Written request ▸
Rewrite the lines below as a numbered list, skipping any blank lines. Leave the pictures out of your answer.

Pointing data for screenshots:
* * * * *

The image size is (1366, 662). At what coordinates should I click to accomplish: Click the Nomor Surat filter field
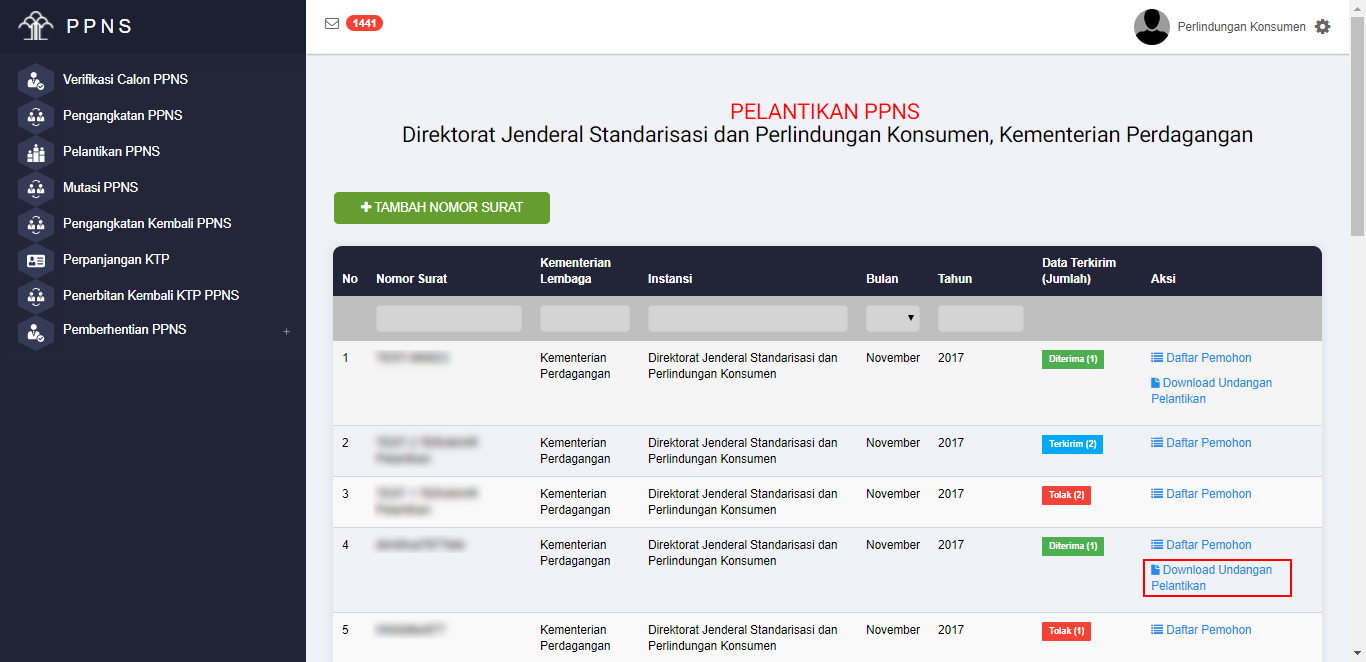448,318
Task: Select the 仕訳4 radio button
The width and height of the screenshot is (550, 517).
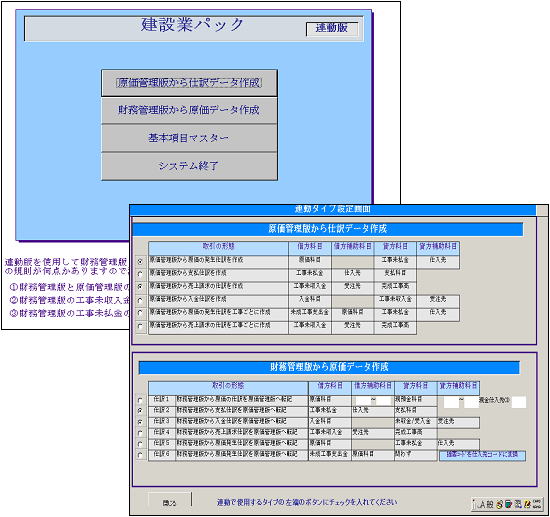Action: (x=140, y=433)
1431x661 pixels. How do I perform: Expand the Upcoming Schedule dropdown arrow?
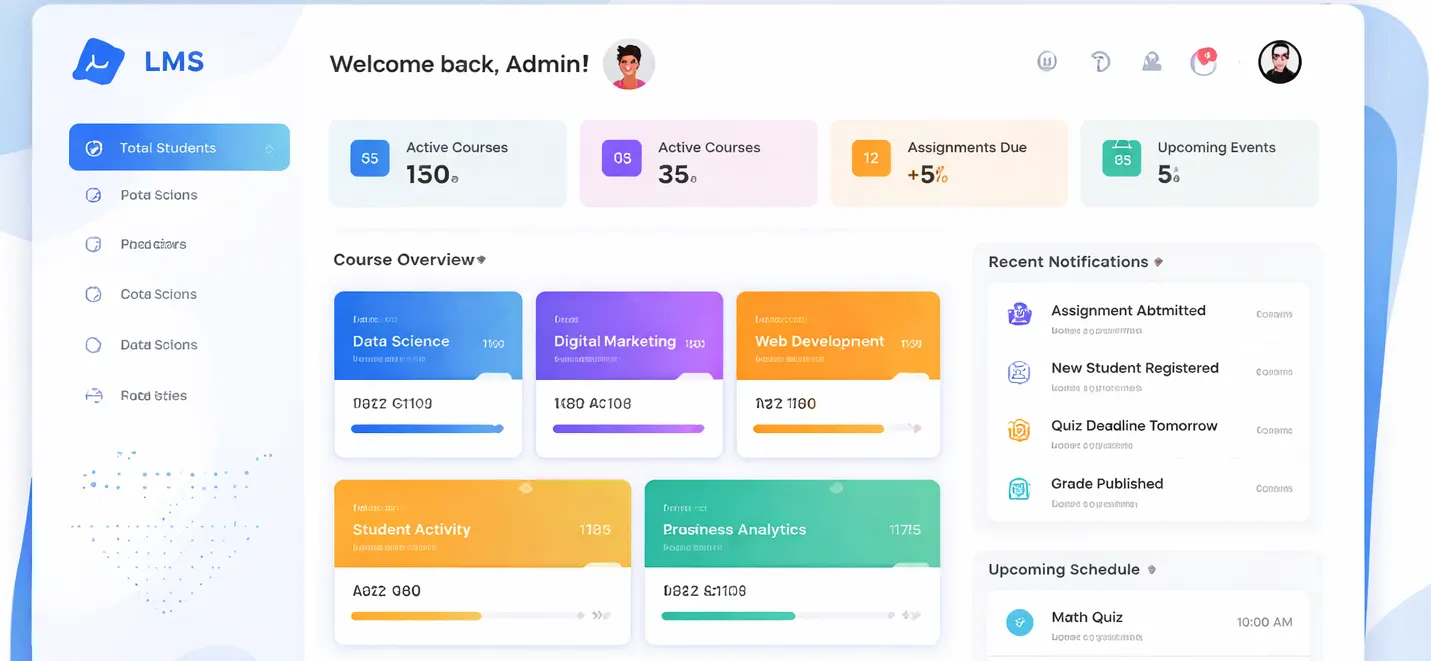point(1151,570)
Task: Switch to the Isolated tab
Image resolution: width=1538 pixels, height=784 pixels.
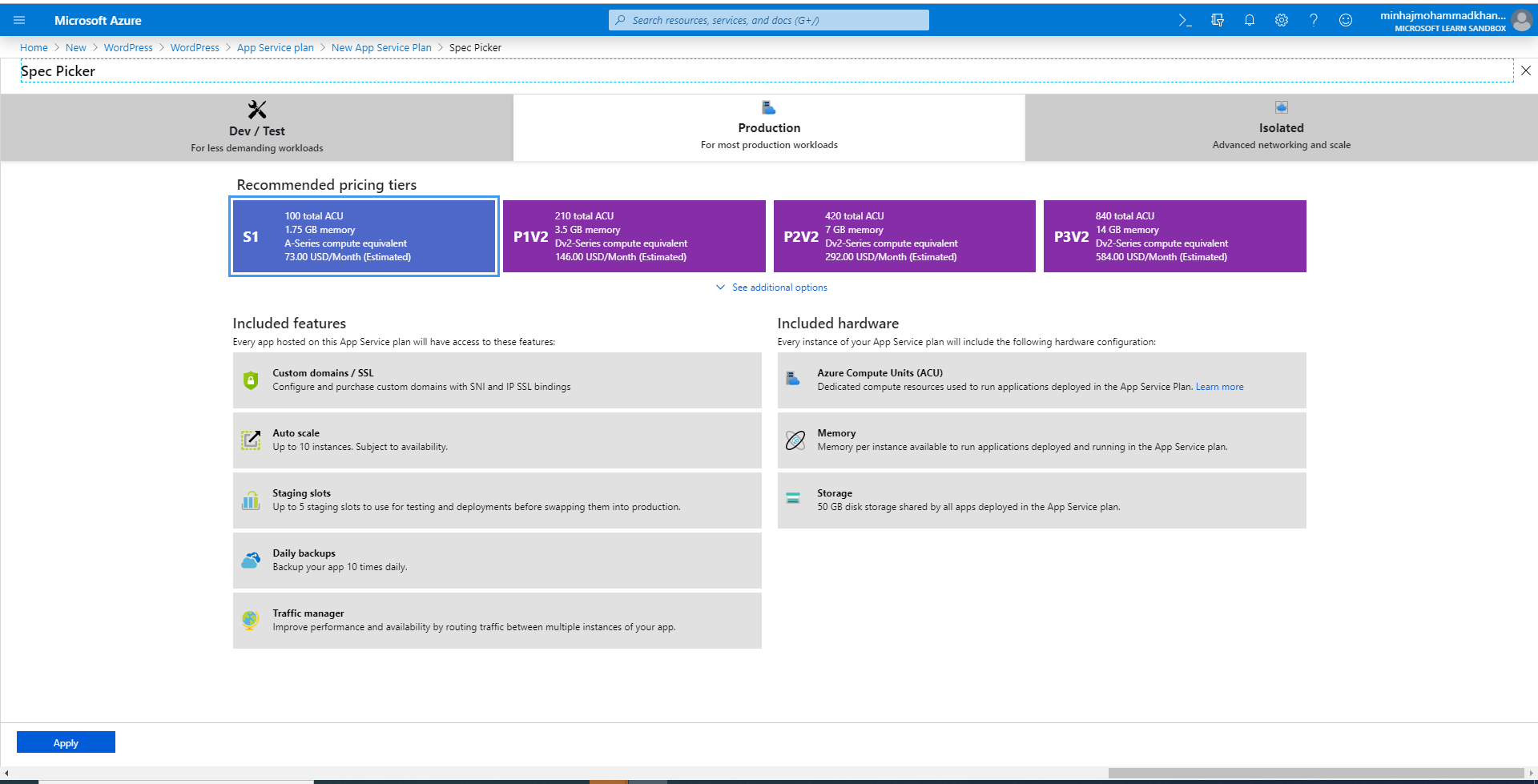Action: (x=1281, y=128)
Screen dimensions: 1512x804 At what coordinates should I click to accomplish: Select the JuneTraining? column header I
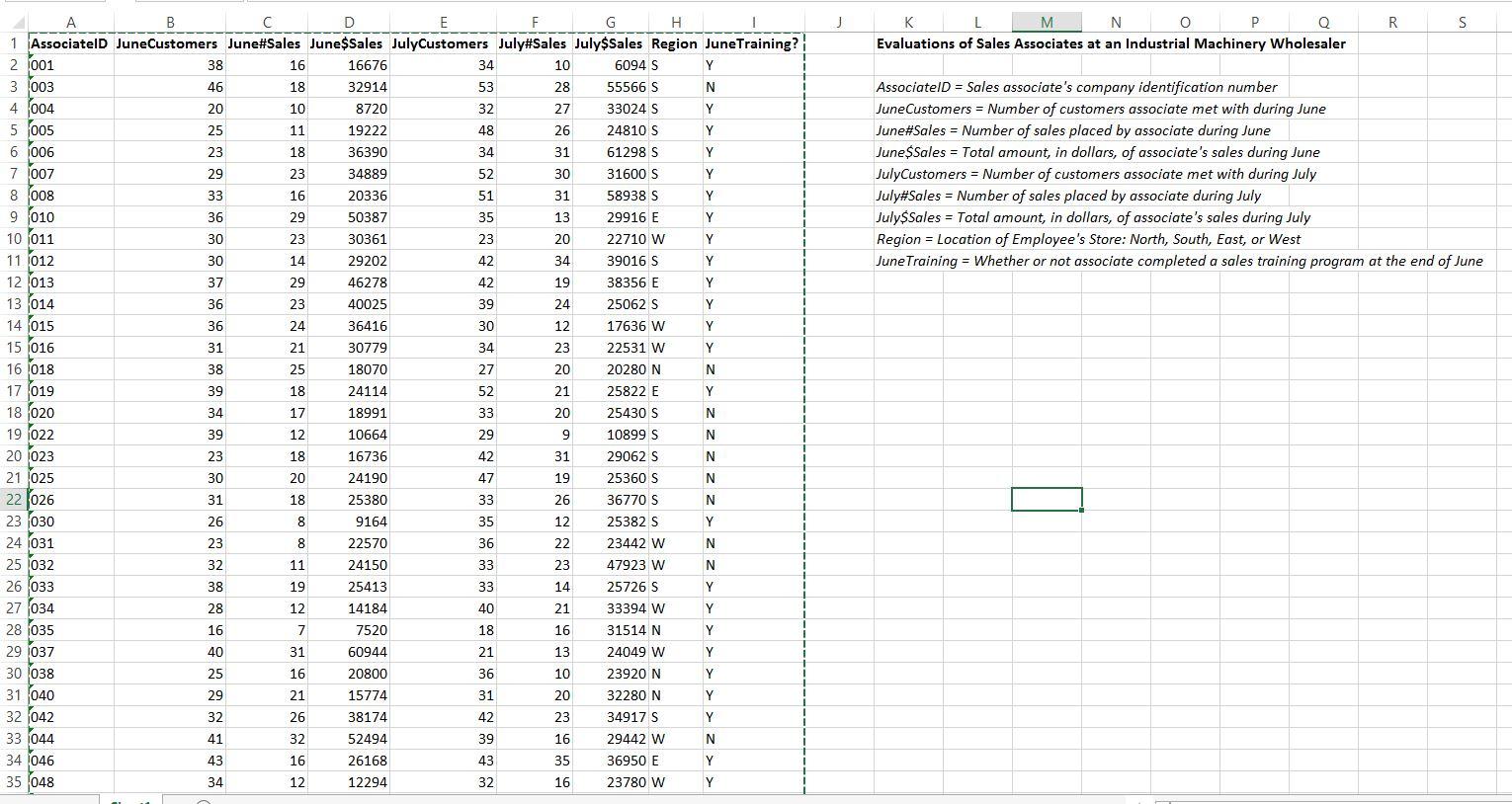[753, 22]
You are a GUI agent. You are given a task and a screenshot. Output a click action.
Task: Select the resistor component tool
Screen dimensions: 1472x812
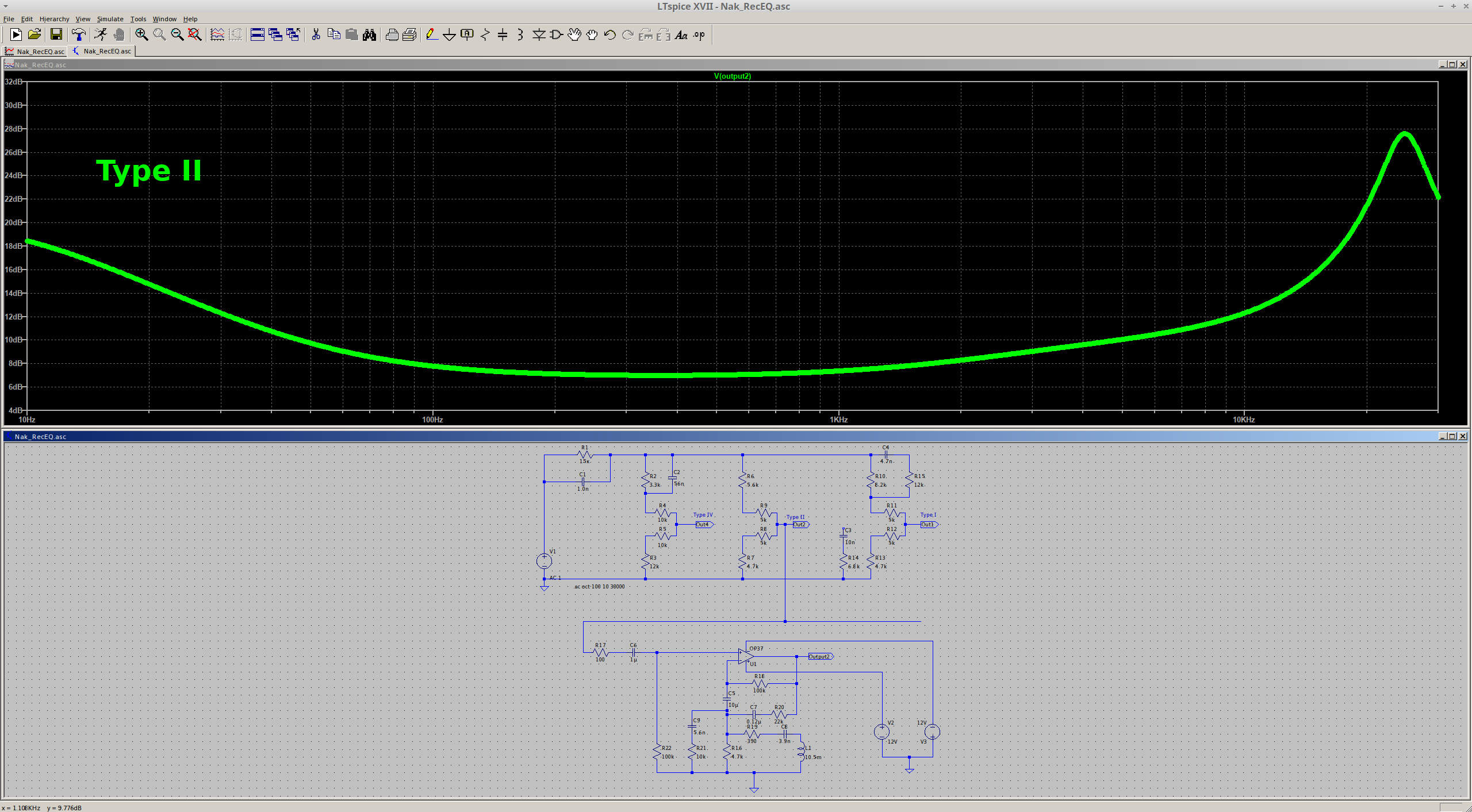tap(485, 35)
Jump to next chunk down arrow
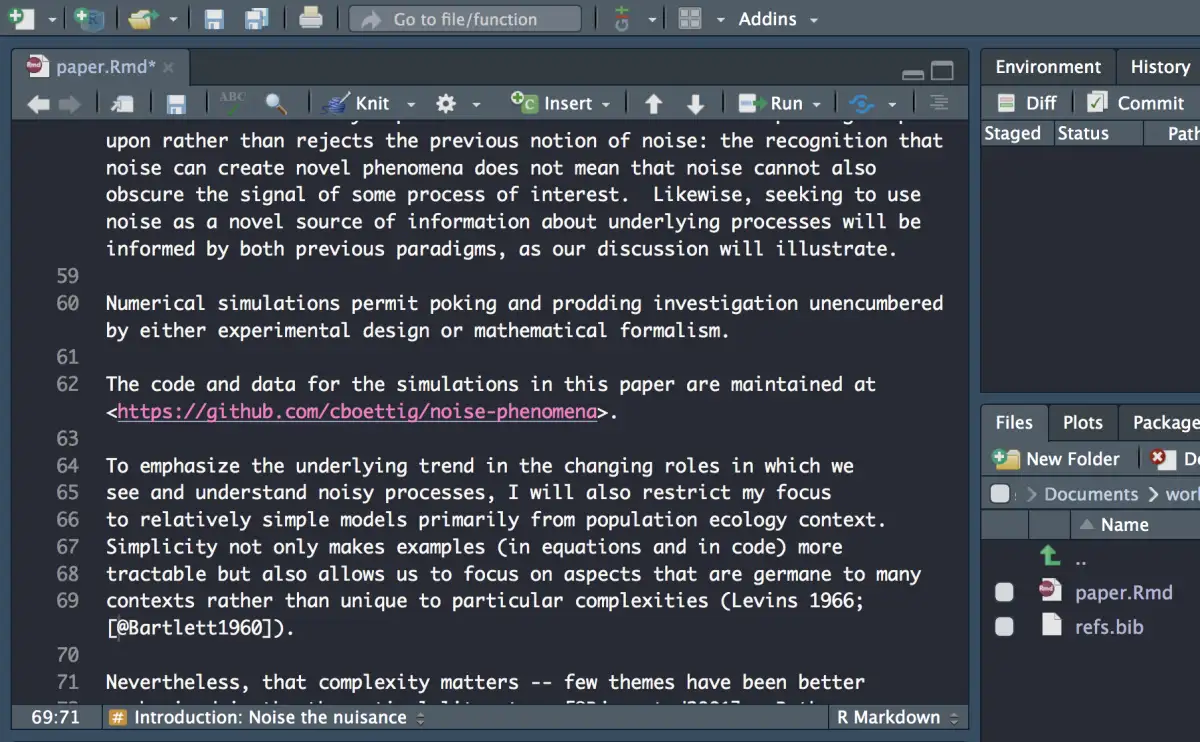The height and width of the screenshot is (742, 1200). click(x=696, y=103)
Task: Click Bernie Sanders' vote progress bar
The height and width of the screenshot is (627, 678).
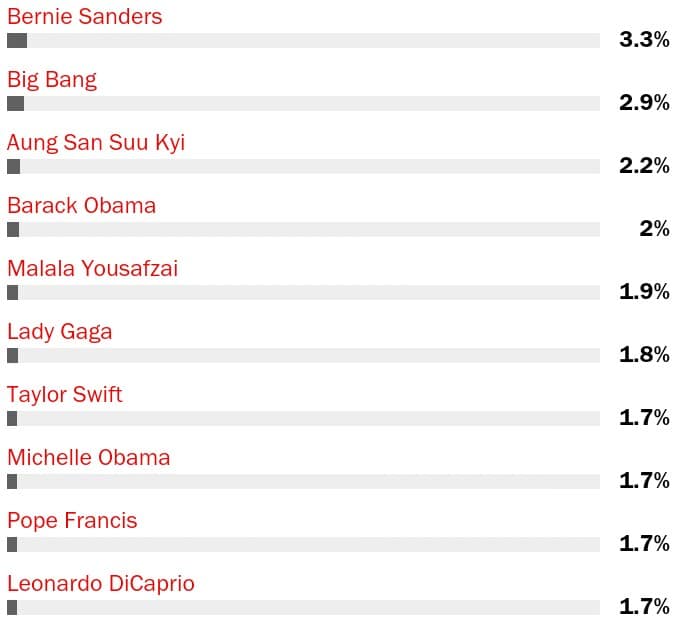Action: (x=303, y=41)
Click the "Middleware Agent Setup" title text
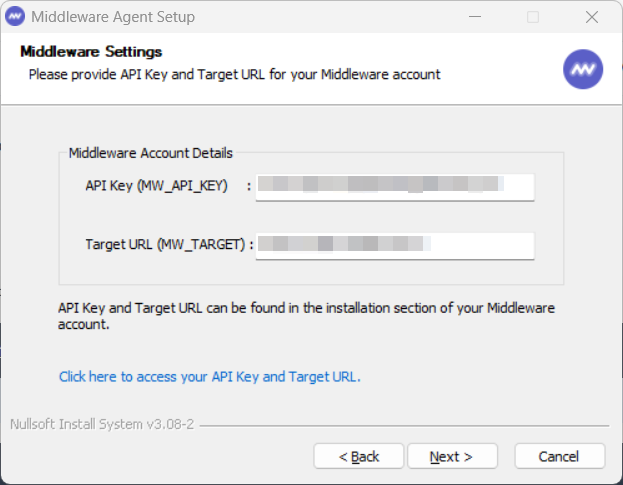The height and width of the screenshot is (485, 623). tap(113, 17)
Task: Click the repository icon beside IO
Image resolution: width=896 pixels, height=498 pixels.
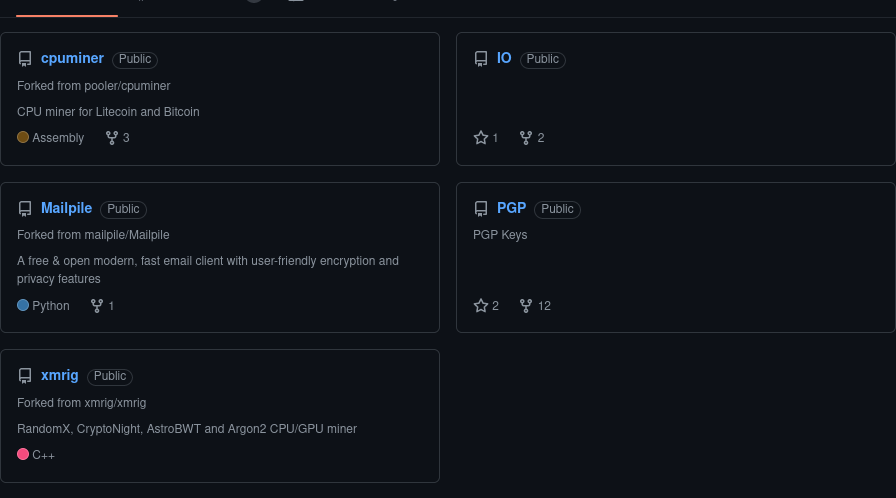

* * * * *

Result for this task ▸
1. The image size is (1366, 662). At what coordinates should I click to accomplish: Click the Nomor Surat filter field
2. 448,318
3. Task: Select the 仕訳4 radio button
4. The width and height of the screenshot is (550, 517).
5. Action: (x=140, y=433)
6. 1431x661 pixels. How do I perform: Expand the Upcoming Schedule dropdown arrow?
7. point(1151,570)
8. Task: Switch to the Isolated tab
9. Image resolution: width=1538 pixels, height=784 pixels.
10. Action: (x=1281, y=128)
11. Screen dimensions: 1512x804 At what coordinates should I click to accomplish: Select the JuneTraining? column header I
12. [753, 22]
13. You are a GUI agent. You are given a task and a screenshot. Output a click action.
14. Task: Select the resistor component tool
15. Screen dimensions: 1472x812
16. tap(485, 35)
17. Jump to next chunk down arrow
18. The height and width of the screenshot is (742, 1200). click(x=696, y=103)
19. Task: Click Bernie Sanders' vote progress bar
20. The height and width of the screenshot is (627, 678).
21. Action: (x=303, y=41)
22. Click the "Middleware Agent Setup" title text
23. The height and width of the screenshot is (485, 623). tap(113, 17)
24. Task: Click the repository icon beside IO
25. Image resolution: width=896 pixels, height=498 pixels.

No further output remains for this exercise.